A general trend in 5E monster design (probably applies to 3E and 4E as well) is the reduction of asymmetric monsters. Monsters with immunities, or special attacks or special requirements existed to provide an alternative approach. Some monsters can't be assaulted directly and need to be handled a different way. These 'puzzle' monsters exist to force players to look at other tactics.
I like combat to be tense, exciting and allow all the players to meaningfully contribute.
Binary, all-or-nothing powers make this less likely. That's been my experience, not just across multiple editions of D&D, but in other rpgs as well. A common situation in D&D is a monster that is very hard to defeat but becomes uninteresting if the PCs have access to a particular spell or item such as
Protection from Evil or magic weapons.
Take a monster that is immune to non-magic weapons. If all the martial PCs have magic weapons, which is often the case in mid to high level play, then the immunity is irrelevant. If some martial PCs lack such weapons then they don't get to contribute.

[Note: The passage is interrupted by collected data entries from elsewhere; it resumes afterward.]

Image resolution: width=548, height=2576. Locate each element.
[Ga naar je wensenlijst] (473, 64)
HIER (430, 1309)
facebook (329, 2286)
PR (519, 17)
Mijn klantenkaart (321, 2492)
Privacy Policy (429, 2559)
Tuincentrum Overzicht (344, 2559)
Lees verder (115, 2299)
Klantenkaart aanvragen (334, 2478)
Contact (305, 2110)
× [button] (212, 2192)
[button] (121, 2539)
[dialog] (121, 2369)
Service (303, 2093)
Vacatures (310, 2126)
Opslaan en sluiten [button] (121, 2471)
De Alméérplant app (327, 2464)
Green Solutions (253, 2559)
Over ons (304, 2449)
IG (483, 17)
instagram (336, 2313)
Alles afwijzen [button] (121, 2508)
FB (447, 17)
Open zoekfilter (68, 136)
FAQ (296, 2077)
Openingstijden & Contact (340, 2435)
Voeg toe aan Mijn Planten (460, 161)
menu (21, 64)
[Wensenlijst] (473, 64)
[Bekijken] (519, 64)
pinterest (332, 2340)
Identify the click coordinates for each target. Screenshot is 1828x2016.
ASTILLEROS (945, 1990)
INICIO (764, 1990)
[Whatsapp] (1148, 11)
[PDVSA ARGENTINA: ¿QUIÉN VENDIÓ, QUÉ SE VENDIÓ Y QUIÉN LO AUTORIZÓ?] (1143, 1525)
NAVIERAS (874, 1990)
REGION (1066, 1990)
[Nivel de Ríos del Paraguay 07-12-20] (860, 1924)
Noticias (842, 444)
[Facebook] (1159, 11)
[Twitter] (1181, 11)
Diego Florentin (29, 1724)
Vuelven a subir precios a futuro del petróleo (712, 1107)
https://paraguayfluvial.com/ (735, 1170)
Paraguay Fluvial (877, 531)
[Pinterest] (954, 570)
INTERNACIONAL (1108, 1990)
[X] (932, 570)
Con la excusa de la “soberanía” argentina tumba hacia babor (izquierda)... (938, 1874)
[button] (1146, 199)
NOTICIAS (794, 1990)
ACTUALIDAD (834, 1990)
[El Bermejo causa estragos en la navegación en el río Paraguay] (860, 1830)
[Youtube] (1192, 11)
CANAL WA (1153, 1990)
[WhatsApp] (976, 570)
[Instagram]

Here's a few examples from actual play:
1) In a 3e game we were preparing to attack a nest of vampire spawn. We would have been very vulnerable to their Domination power but we cast
Protection From Evil on every party member rendering us immune. This turned an impossible or very hard encounter into a relatively easy and imo not very interesting one.
2) Again in 3e, the party were surprised by an umber hulk. Its confusion ability caused, not merely a TPK, but a boring TPK with most of the players unable to control their own characters. If the PCs had cast
Protection from Evil otoh as in the example above the encounter would have been trivial.
3) In an 8th level 2e game a multiclass magic-user/cleric was the only PC in the party who could fight a ghost, using defensive spells to make himself immune to its attacks. The other players had nothing to do while he solo-ed it.
4) In a 5e game we fought a dragon construct in its lair. It had no relevant immunities and was defeated by having its hit points reduced to zero. The fight was a very close run thing, and extremely memorable, involving many interesting tactical choices. It wasn't determined by a single spell or ability and every PC made a significant contribution. Even the bard.